# [What to work on]
Format the lines of the listing as a numbered list, from the line containing "Given: Click the drive icon for /var/rocky10" through the end of the listing, both ends included and blank lines omitted. Leave the pictures out of the answer.
### Dataset rows ###
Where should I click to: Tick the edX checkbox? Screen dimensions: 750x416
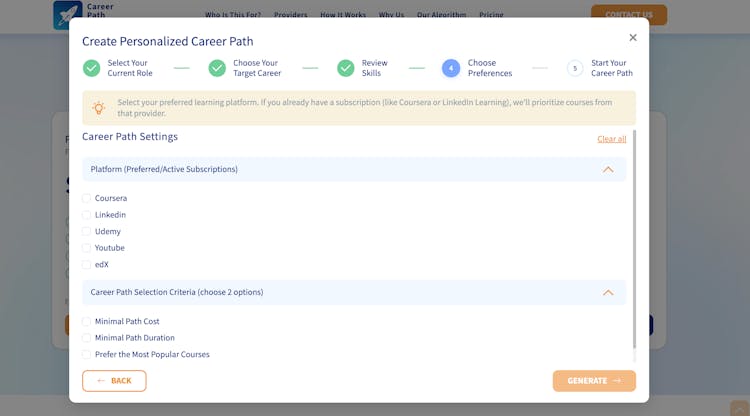pos(87,265)
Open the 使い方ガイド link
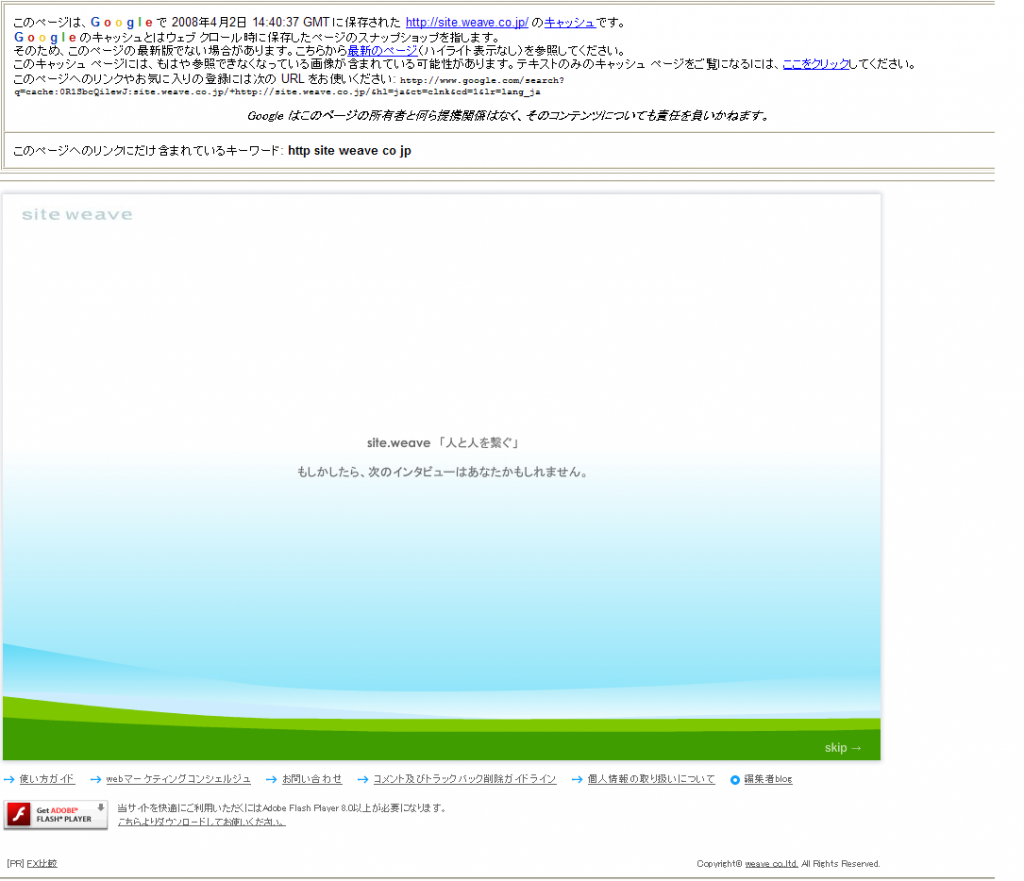1024x881 pixels. pos(47,779)
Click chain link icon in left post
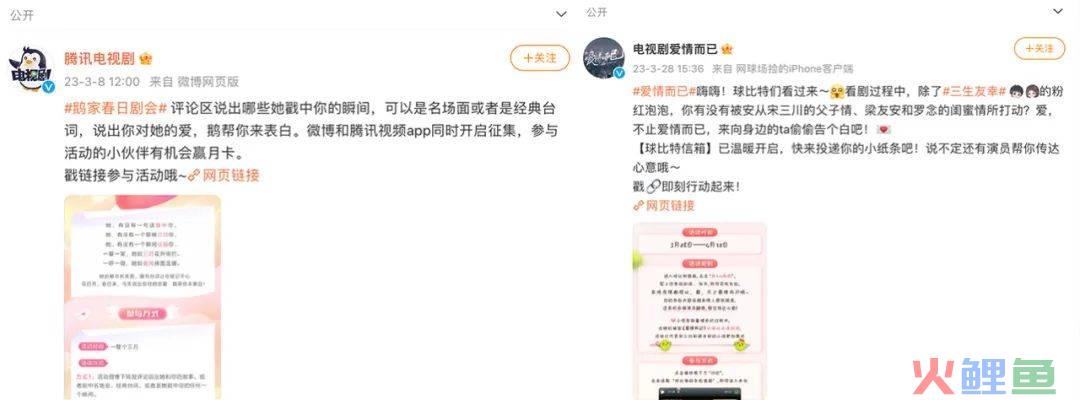 click(x=194, y=176)
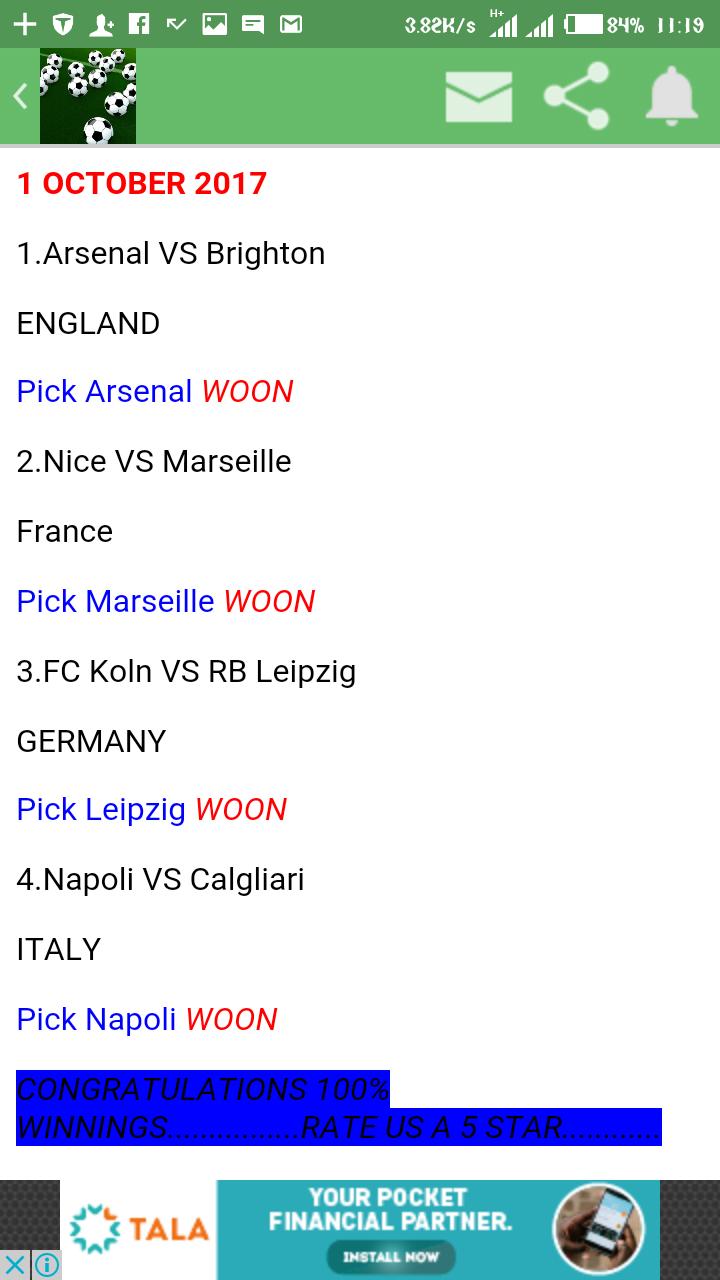
Task: Tap the blue Congratulations rate us banner
Action: pos(338,1108)
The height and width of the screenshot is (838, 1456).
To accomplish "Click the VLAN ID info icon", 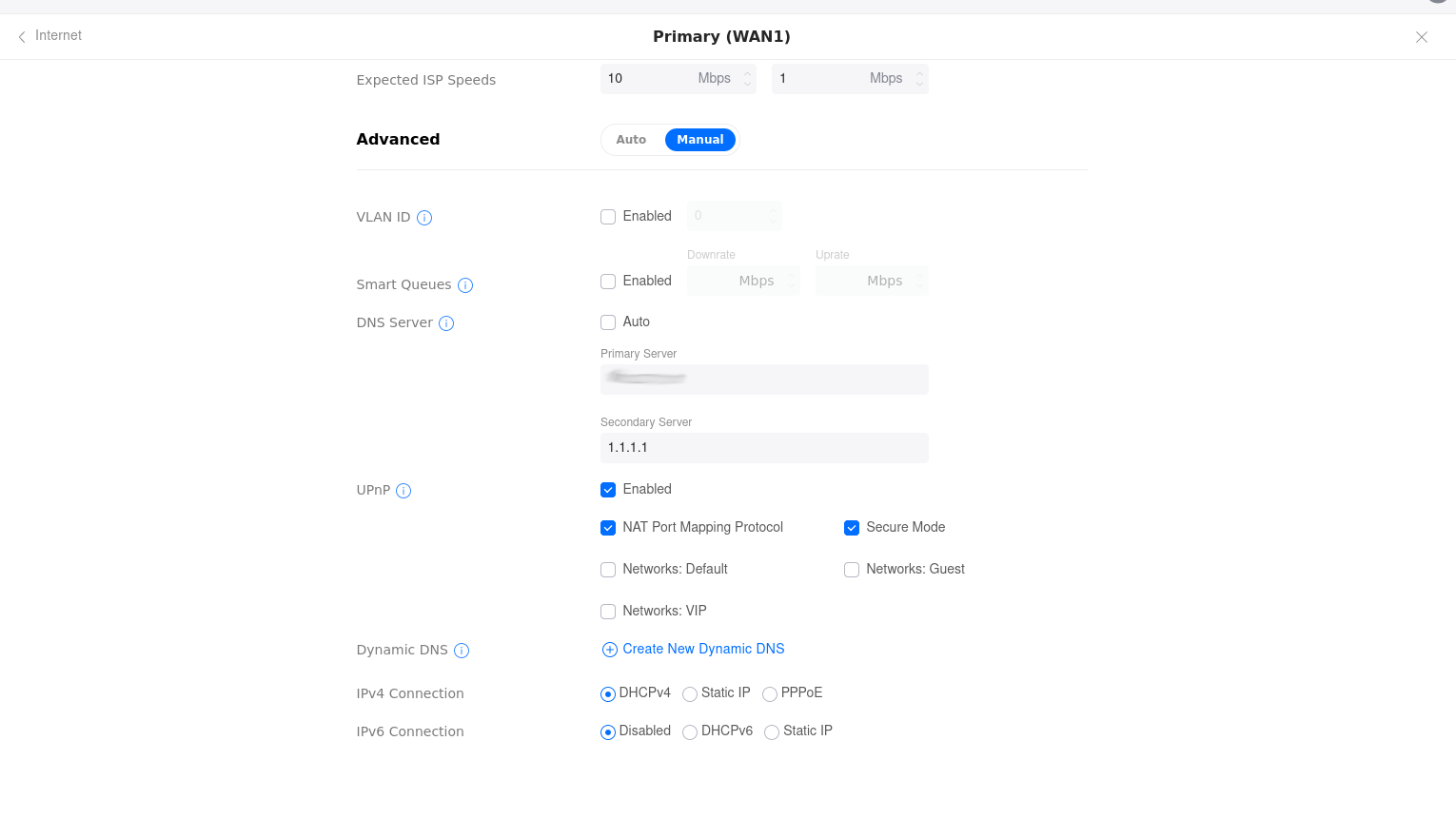I will (x=424, y=218).
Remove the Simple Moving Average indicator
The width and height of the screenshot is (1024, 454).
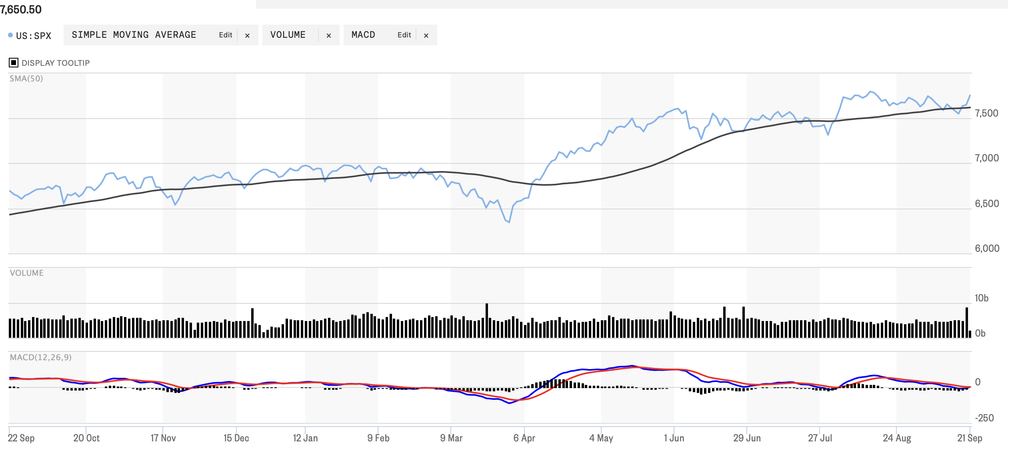[x=248, y=36]
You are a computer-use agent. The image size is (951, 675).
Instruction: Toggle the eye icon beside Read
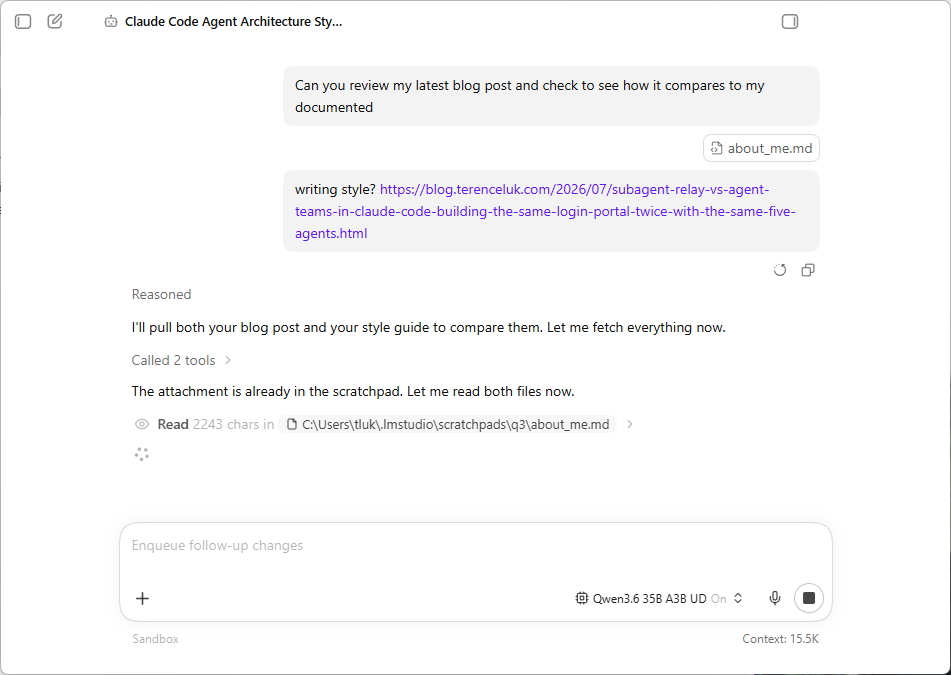[142, 425]
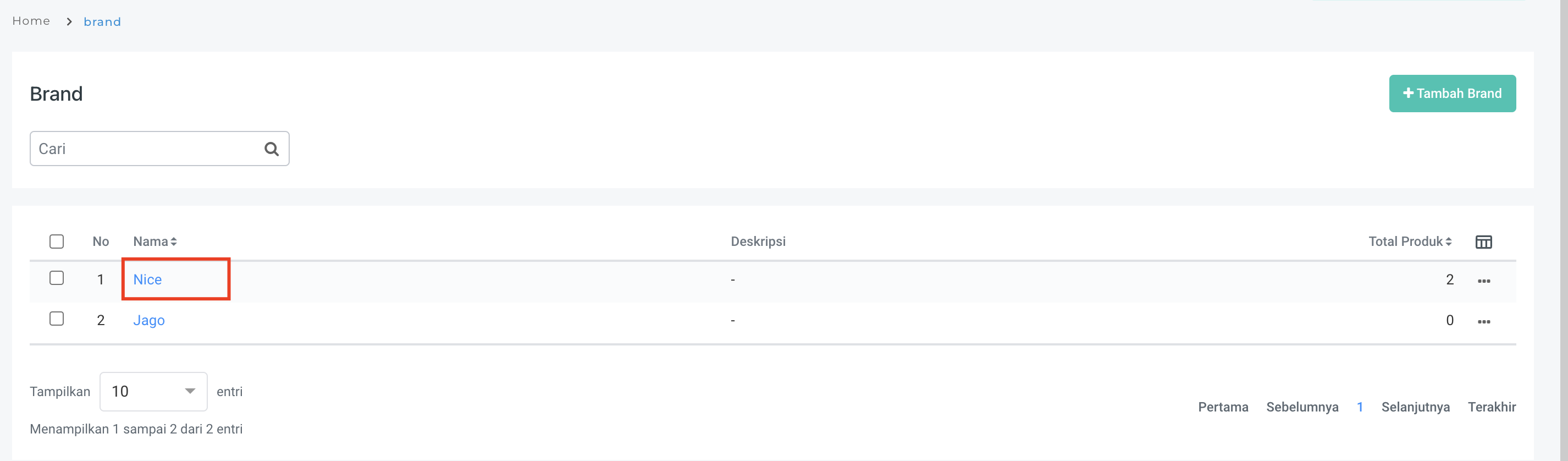Jump to Pertama page

pos(1223,407)
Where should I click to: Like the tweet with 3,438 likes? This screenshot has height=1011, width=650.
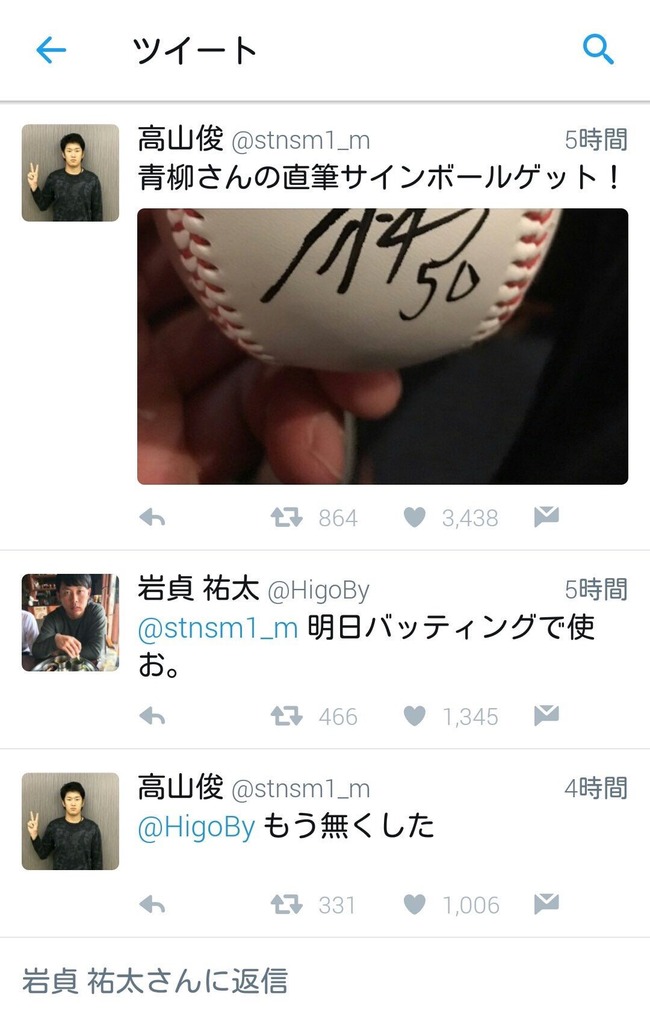pyautogui.click(x=415, y=517)
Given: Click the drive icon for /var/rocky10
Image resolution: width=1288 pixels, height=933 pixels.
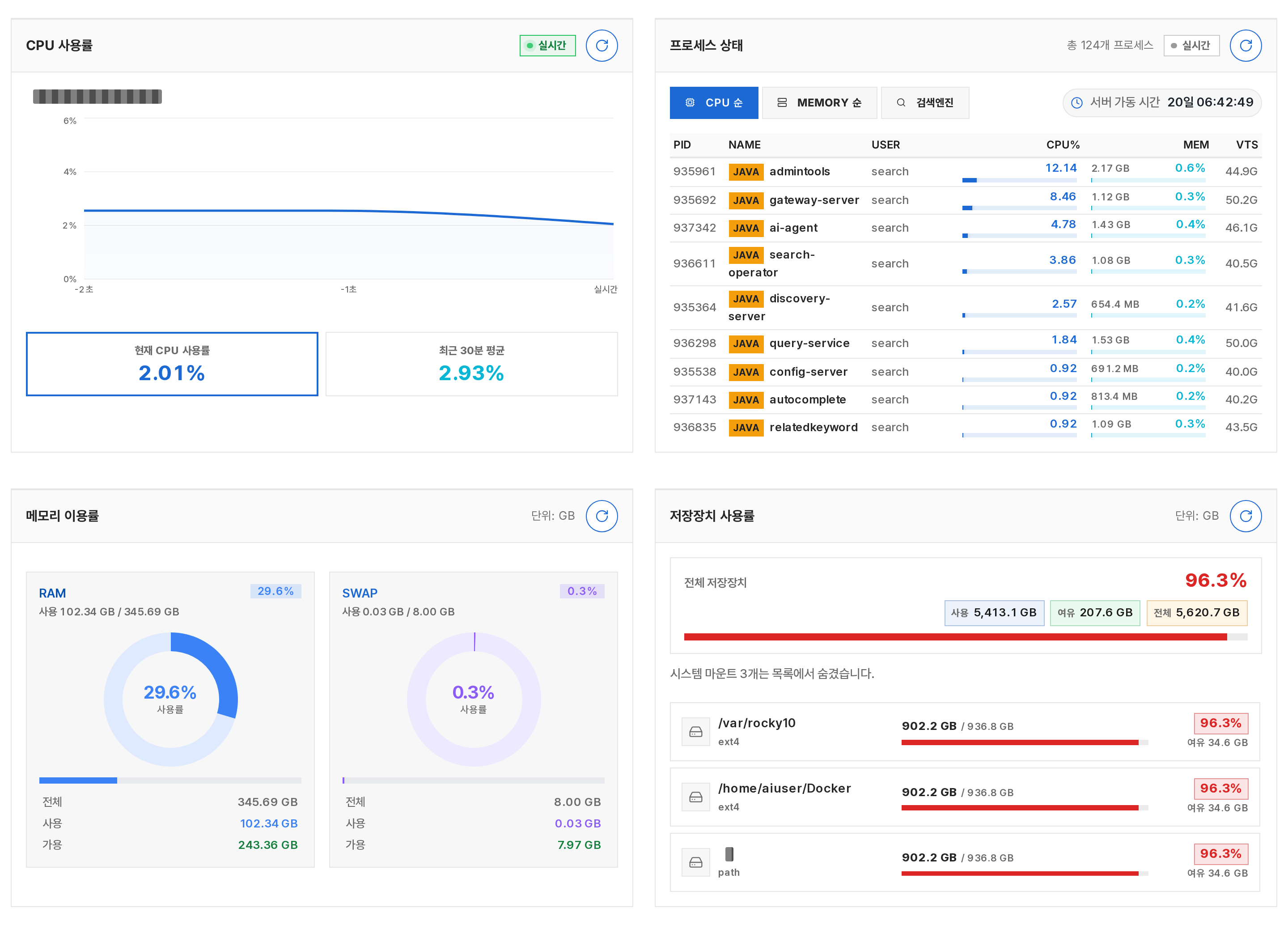Looking at the screenshot, I should pyautogui.click(x=696, y=731).
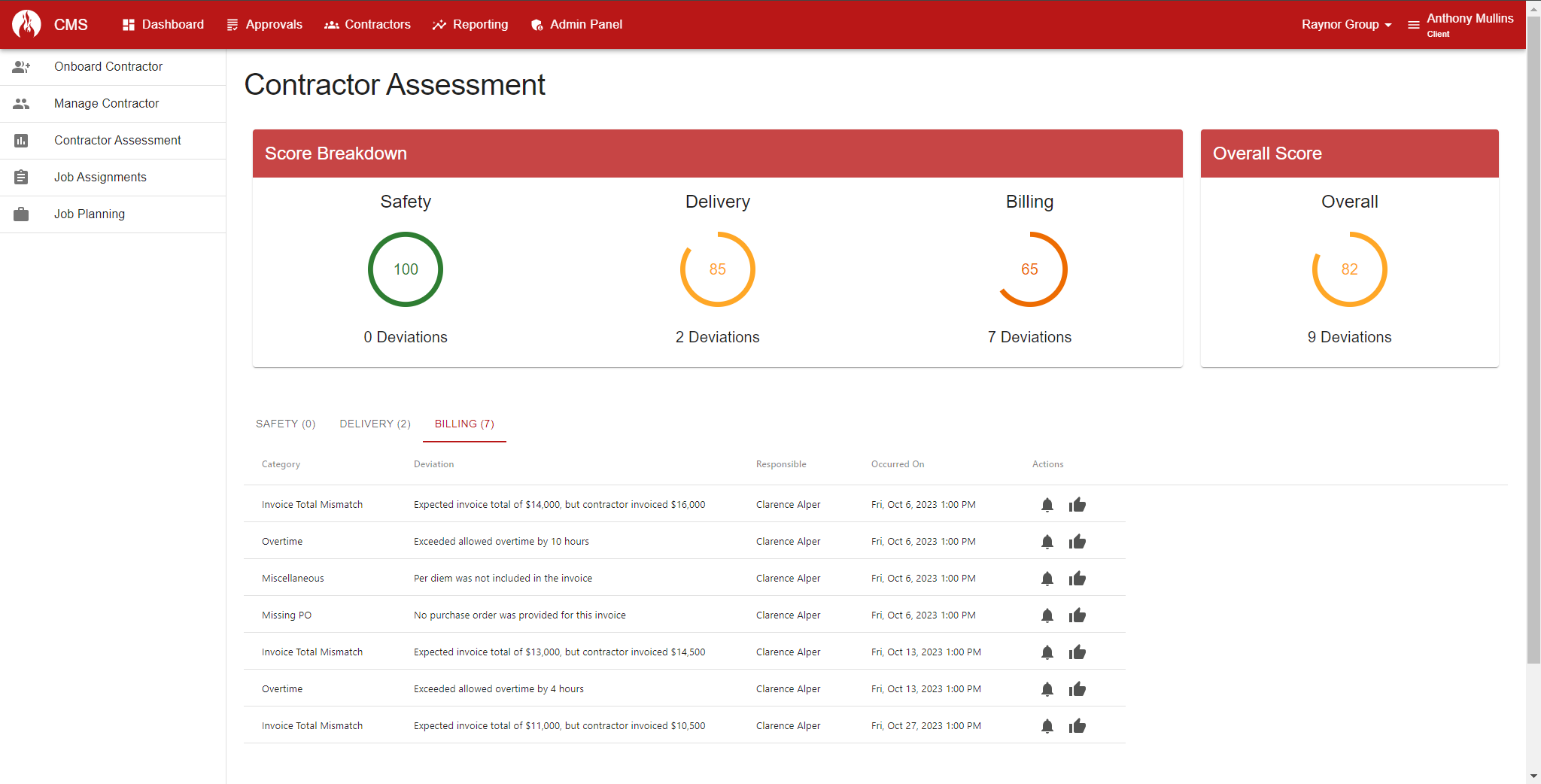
###
# [Written solution]
1. Given: Click the drive icon for /var/rocky10
2. Image resolution: width=1288 pixels, height=933 pixels.
3. Looking at the screenshot, I should pyautogui.click(x=696, y=731).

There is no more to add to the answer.